When the accusations came out about me cheating, he showed me recorded conversations that he had of me while I was at work. One of those records was of the staff having lunch together. At one point I was drinking a beverage and he accussed me of kissing someone in that audio. The reality of just how much he violated my privacy hit me so hard at one point that I smacked him. I felt so hurt and betrayed. And he became physical in return.
Yet, I had this desperate need to prove to him that I did not cheat on him and that I love him. I took a lie detector test that I passed just to prove to him that I would never cheat on him. He had such a low opinion of me and I found myself wanting to please him. Wanting to rise to his expectations of how I should be. Yet no matter what I did, it was never good enough. I was never good enough. He preferred women who did their hair and nails, who wore dresses and heels. I was a sneakers and hoodie kind of girl.

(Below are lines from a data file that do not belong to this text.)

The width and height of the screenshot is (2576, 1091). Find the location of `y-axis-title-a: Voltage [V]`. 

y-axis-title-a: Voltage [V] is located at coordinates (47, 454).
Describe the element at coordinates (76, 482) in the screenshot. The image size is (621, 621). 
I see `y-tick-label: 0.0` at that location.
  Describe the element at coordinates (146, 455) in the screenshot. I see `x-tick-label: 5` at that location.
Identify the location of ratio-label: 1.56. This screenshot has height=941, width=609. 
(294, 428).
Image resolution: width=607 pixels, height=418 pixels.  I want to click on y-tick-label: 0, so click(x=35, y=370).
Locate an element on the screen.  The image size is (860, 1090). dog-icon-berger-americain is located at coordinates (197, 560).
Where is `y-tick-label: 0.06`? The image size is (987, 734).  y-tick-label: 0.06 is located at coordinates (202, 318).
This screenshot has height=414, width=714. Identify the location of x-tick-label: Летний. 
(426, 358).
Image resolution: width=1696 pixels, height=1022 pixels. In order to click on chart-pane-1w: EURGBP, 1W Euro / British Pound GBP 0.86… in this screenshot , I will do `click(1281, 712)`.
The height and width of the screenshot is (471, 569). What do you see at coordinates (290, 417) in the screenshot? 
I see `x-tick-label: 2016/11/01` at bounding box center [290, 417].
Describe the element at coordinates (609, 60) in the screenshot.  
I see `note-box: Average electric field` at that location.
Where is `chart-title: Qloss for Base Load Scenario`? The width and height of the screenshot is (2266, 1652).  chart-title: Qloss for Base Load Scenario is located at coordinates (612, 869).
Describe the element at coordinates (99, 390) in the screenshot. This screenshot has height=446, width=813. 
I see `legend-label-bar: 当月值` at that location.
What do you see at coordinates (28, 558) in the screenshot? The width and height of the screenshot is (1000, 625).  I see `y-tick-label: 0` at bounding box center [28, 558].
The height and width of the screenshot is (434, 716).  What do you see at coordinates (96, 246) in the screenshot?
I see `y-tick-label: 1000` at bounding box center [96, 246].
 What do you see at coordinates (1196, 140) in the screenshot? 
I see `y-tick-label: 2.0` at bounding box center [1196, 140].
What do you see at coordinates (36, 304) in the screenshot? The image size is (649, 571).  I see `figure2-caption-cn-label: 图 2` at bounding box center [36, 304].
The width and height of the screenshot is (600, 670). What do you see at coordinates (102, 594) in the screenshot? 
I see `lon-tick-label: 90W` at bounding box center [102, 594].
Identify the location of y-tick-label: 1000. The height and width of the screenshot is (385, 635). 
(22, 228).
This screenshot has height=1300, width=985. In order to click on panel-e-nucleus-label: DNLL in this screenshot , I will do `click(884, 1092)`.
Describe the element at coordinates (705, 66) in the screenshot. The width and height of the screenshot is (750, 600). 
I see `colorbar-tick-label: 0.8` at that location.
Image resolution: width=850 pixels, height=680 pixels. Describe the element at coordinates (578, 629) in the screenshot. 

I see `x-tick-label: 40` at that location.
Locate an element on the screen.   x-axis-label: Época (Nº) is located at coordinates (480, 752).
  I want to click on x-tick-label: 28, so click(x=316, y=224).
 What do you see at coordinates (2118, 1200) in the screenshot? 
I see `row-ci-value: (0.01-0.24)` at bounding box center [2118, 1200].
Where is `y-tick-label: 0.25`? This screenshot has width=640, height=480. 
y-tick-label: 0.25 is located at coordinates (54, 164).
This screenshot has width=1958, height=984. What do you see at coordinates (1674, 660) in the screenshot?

He wanted a woman who was affectionate, I wasn't very affectionate. I found myself feeling this pressure to be someone I wasn't and it was making me feel anxious around him. It seemed like the more he wanted me to do what he wanted, the harder it was to do it and that caused him to criticize me even more. I was miserable and unhappy. Even after he left me, I found myself thinking constantly that it was probably because I wasn't pretty enough. I became overly self-conscious and had this self-loathing complex. I began to hate myself. I also found myself angry once the love blinders came off and I saw the extent of how badly he mistreated me. I was so angry towards him and I would literally struggle in my soul not to hate him. Forgiveness was hard and its still something I struggle with. I find myself having to forgive him constantly whenever a memory comes up. It also isn't easy when you have a child with the person. I think the pain goes deeper when someone causes you to fall in love with them, when they show you this beautiful love that is not even real, only to disappoint you. That is a horrible manipulation of someone's emotions.
But, there is good that came out of this, besides my son. The pain I endured from this caused me to turn to the Lord. And He has been helping me to know my worth and find who I am again.
Our identity can never be found in another person. Our worth should never be measured by another person's approval or acceptance. God sees us as we are. The good, the bad, and the ugly and He does not wait until we are deserving or worthy to come to Him, because Christ did all the work for us. With Him we can just be. We are free to be ourselves, to share everything with Him, and let Him just soothe away the pain, the insecurities, and allow His love to wash it all away. We can be honest with Him. We can be open even with the ugly truths we hide away. He sees it all anyways. But He wants us to learn to have a relationship with Him and see that we can approach Him and lay it all bare. His love does not condemn, but it encourages, it strengthens, it supports, and most of all, it heals.
And it is this same love that gives us the courage to face the reality of our situations because He gives us a better hope. This kind of hope helps us move foreword so that we do not remain stuck.